It's Time for President Biden to Consider Other Future Supreme Court Candidates: Here's Who They Might Be

     President Biden has chosen Ketanji Brown Jackson as the next justice to the Supreme Court. She is an excellent choice, a lifelong jurist with progressive values and a commitment, like that of Justice Breyer, to make the law work for people. Historically, she will be the first black woman to serve on the Supreme Court, fulfilling a major campaign promise and cementing the three-member liberal minority on the Supreme Court for at least the next 15 to 30 years.

     President Biden has made a major commitment to making the federal bench more diverse. He has appointed more AAPI women, more Native American women, and more black women than any president in history, appointed the first Muslim men and women to the federal bench, and is on track to end the disparities for AAPI men and women as well as black women and women in general and appoint more Asian judges, more black judges, and more LGBT2SQIA+ judges than any president in history.

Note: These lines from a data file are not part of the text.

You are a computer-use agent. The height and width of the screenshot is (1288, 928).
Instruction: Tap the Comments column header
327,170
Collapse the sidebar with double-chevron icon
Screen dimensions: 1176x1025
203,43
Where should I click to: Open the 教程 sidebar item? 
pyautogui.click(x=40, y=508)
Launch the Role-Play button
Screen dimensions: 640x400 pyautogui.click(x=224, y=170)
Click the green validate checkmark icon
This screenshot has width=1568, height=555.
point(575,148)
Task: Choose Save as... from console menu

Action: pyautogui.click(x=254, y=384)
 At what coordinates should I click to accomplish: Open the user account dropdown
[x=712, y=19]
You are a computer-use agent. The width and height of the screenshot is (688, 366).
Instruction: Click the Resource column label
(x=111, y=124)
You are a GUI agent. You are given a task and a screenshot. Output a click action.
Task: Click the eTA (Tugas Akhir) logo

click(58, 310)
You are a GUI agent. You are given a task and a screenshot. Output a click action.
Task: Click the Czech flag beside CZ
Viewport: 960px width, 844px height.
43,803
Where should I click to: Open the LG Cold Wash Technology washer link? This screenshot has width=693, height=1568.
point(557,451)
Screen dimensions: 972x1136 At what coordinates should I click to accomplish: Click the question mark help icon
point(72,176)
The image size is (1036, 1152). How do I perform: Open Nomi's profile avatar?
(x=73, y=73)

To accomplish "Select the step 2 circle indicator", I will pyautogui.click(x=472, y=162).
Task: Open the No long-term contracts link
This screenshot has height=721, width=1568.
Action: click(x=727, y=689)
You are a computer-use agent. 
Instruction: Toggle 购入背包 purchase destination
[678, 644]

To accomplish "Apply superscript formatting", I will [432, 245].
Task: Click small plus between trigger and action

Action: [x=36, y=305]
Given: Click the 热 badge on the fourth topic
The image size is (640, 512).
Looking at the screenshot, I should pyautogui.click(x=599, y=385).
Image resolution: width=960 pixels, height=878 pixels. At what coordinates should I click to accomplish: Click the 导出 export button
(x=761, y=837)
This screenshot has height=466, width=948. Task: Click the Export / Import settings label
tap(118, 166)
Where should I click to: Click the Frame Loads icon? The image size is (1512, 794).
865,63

     Democrats appointed the first Jewish man and woman and now the first black man and woman to the Supreme Court as well as the first Hispanic woman. Given this, if President Biden is given a miracle chance to appoint a second Supreme Court justice, likely to replace Samuel Alito or Clarence Thomas, it makes sense to appoint the first Hispanic man, one who shares a commitment to a more liberal and humane criminal justice system: that person is Gabriel P. Sanchez. A middle-aged (young in judge years, which is what is needed in considering a Supreme Court appointment) California appellate judge who expanded the state's "second chance" laws drastically as a state attorney, he was appointed by President Biden to the Ninth Circuit Court of Appeals in 2021, which means he is an appellate judge who has already gone through the vetting process and will be easier to confirm.

     Assuming there's a third opening, there would be no shortage of qualified jurists. The appointment of Ketanji Brown Jackson will mean that there will be four women on the Supreme Court, more than at any point in U.S. history. The appointment of Sanchez would mean that that number would remain constant. Any third jurist, therefore, should be a woman, who would give the Supreme Court a female majority for the first time in history. No Native Americans, no LGBT2SQIA+ Americans, and no Asian Americans have served on the Supreme Court. This seems like somethings that needs to changed.

     This is just a vision for the future, a what-if. For now, there's an exciting Supreme Court confirmation process coming up.